Incapaz de hablar o de pensar, sacudí la cabeza.

—Entonces, te daré los dones que está en mi mano conceder. Escucha cuáles son mis atributos: soy el dios de la adivinación y de la música, de la muerte y de la curación. Soy el que mata a los lobos y soy el amo del sol. Mi profecía es que irás hasta muy lejos buscando tu hogar y no lo encontrarás hasta no haberte alejado por completo de él. Serás capaz de cantar por una sola vez tal y como cantaban los hombres en la Edad de Oro acompañando la música de los dioses. Mucho tiempo después, encontrarás lo que buscas en la ciudad muerta.

»Aunque tengo el don de la curación no puedo curarte, y tampoco lo haría si pudiera. Caíste junto a un altar de la Gran Madre y a uno de sus altares debes volver. Cuando estés allí te indicará el camino, y cuando todo haya terminado el colmillo del lobo hará volver junto a ella a quien lo envió.

Y a medida que pronunciaba estas palabras el hombre dorado pareció hacerse más y más borroso, cual si la sustancia de su cuerpo se escapara ya hacia la estancia de la que había surgido unos momentos antes.

—Mira bajo el sol…

Cuando hubo desaparecido me puse en pie, quitándome el polvo de mi chitón con las manos. Todos seguían inmóviles ante la profetisa, pero los hombres con muchos anillos estaban empezando ya a removerse y no tardaron en discutir violentamente entre ellos; unos señalaban hacia el más joven, y éste acabó también hablando a gritos y agitando las manos.
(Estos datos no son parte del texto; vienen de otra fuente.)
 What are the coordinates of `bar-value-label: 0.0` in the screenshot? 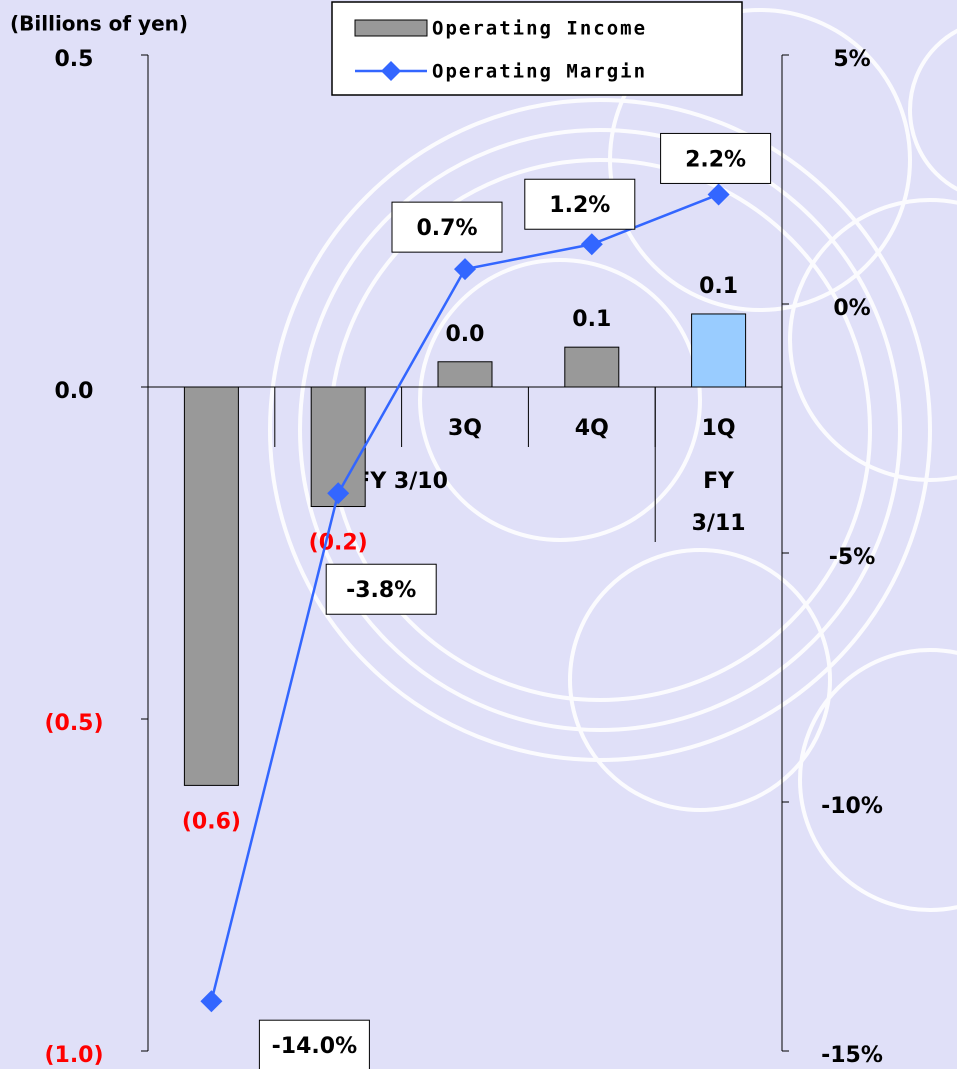 It's located at (466, 334).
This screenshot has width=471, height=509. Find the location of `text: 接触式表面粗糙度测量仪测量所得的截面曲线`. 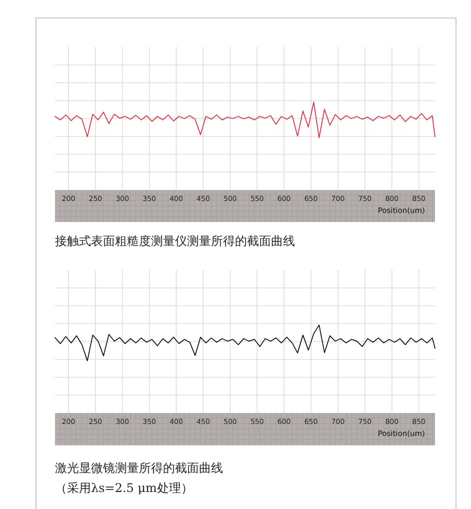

Cuando hubo terminado, los demás empezaron a hablar al unísono y muchos le dijeron lo afortunado que era pues no tardaría en salir de la ciudad. Al oír esto, empezó a gritar de nuevo. No tardé en cansarme de escucharle y me puse a leer lo que hay escrito en el pergamino, escribiendo luego al igual que lo hago ahora, cuando la discusión no se ha apagado todavía y el hombre negro sigue hablando de dinero con las manos y el más joven de los hombres con muchos anillos (aunque a decir verdad no es demasiado joven, pues el pelo empieza ya a ralear en sus sienes), retrocede lentamente cual si se dispusiera a salir corriendo.

La esclava se vuelve primero hacia mí y luego hacia el hombre negro para, un instante después, contemplarme de nuevo con ojos llenos de duda y curiosidad.